"Publication bias" is not a phrase widely familiar to people outside the world of academic research. Yet it can explain how a drug launched as a safe and effective treatment can later turn out to be useless, or even deadly.
Pharmaceutical companies invest millions of pounds in drug research and have a powerful commercial interest in publishing positive findings for the medicines they have spent years developing. But they are equally keen to keep quiet about those trials which show no effect.
Medical journals comply in this process of self-censorship because, like the lay media, they are competing for readers and positive results – the more dramatic the better – attract more attention. The result is that over months and years, an impression is created that a drug is more effective, and has fewer side-effects, than is really the case.
This is known as "publication bias", the selection of only positive studies for publication. If all the studies conducted, positive and negative, were reviewed the overall impression might be very different. Publication bias has been blamed for the debacle over the powerful painkiller Vioxx, dramatically withdrawn from the market in 2004, after it was suspected of causing heart attacks. The fatal side-effect had not been picked up despite years of research in thousands of patients. Now it is being blamed for the revelation that two decades after their launch, the new-generation anti-depressants, including Prozac and Seroxat, may be no better than placebos.

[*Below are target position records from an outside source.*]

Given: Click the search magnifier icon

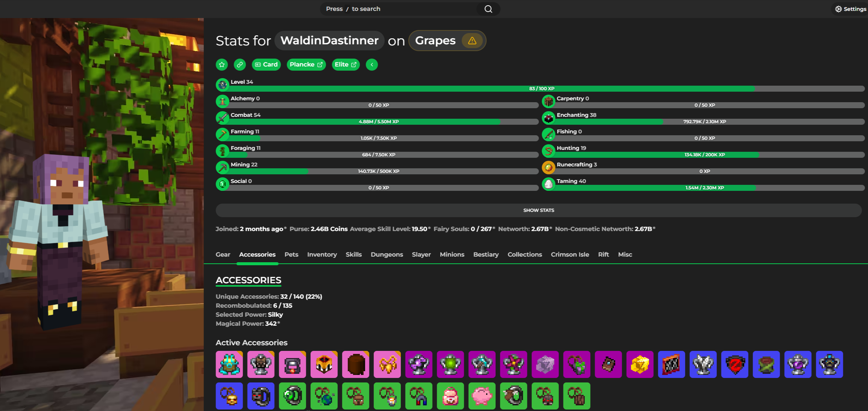Looking at the screenshot, I should [x=488, y=9].
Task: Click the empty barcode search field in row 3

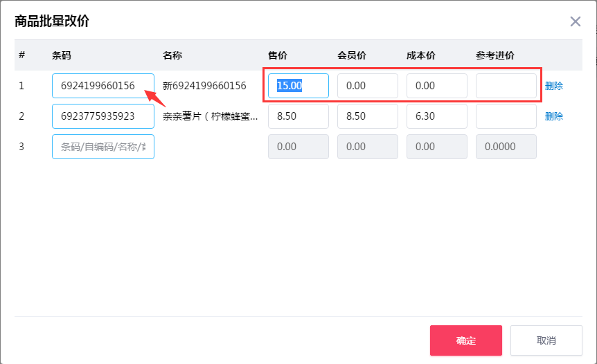Action: tap(103, 147)
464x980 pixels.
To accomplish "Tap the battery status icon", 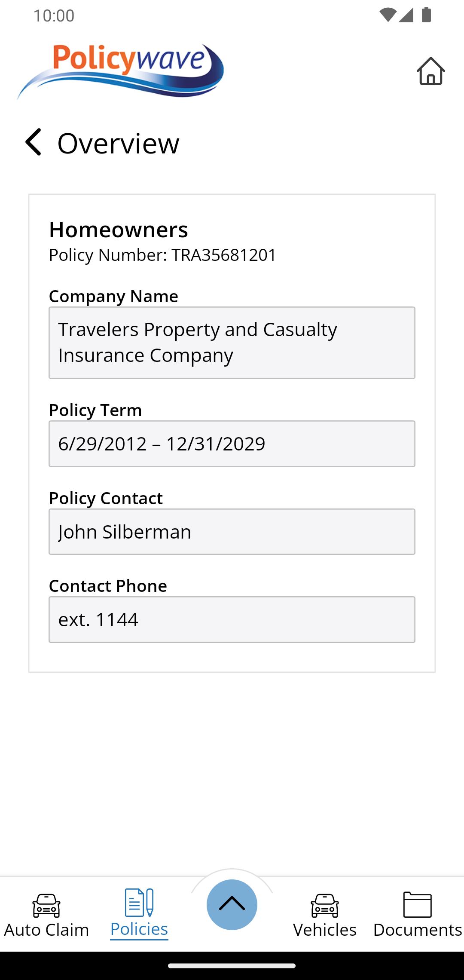I will pos(426,15).
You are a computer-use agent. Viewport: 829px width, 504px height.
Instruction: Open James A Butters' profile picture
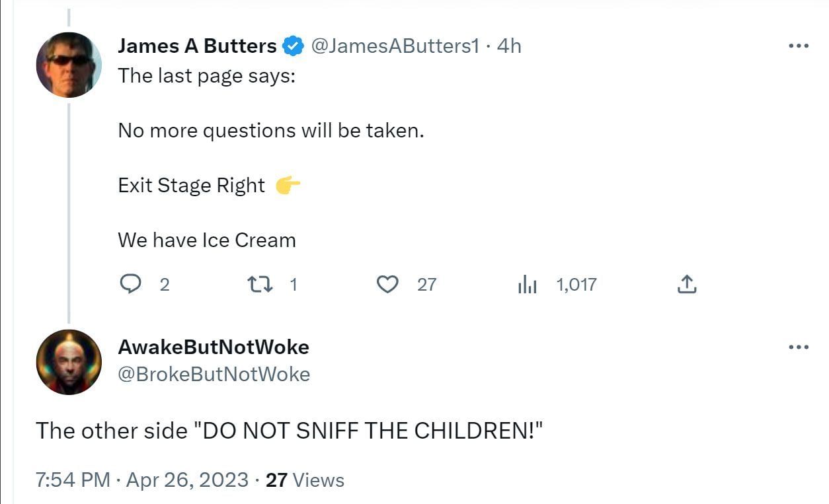click(x=69, y=65)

Data obtained from the Food and Drug Administration in the United States under freedom of information legislation showed that when all the trials, published and unpublished, submitted at the time the drugs were licensed were analysed, it showed no clinically significant effect. The finding makes the review of the present Nice guidelines on the treatment of depression "all the more urgent", according to Tim Kendall, the head of group responsible for drawing them up.
The present guidelines, issued in 2004, recommend psychological treatments be offered as an alternative to drugs, especially in mild depression, a change from the original guidelines which recommended drugs as the first line of treatment. Revised guidelines are due at the end of the year.
Dr Kendall, a consultant psychiatrist in Sheffield, said: "The doubt the study raises is how much confidence we can have in our current data set, which is much bigger [than in the study] but may not be complete. The drug industry says they are being much more open but I am not convinced we are seeing the data we should see, and we are certainly not seeing what the licensing authorities are seeing."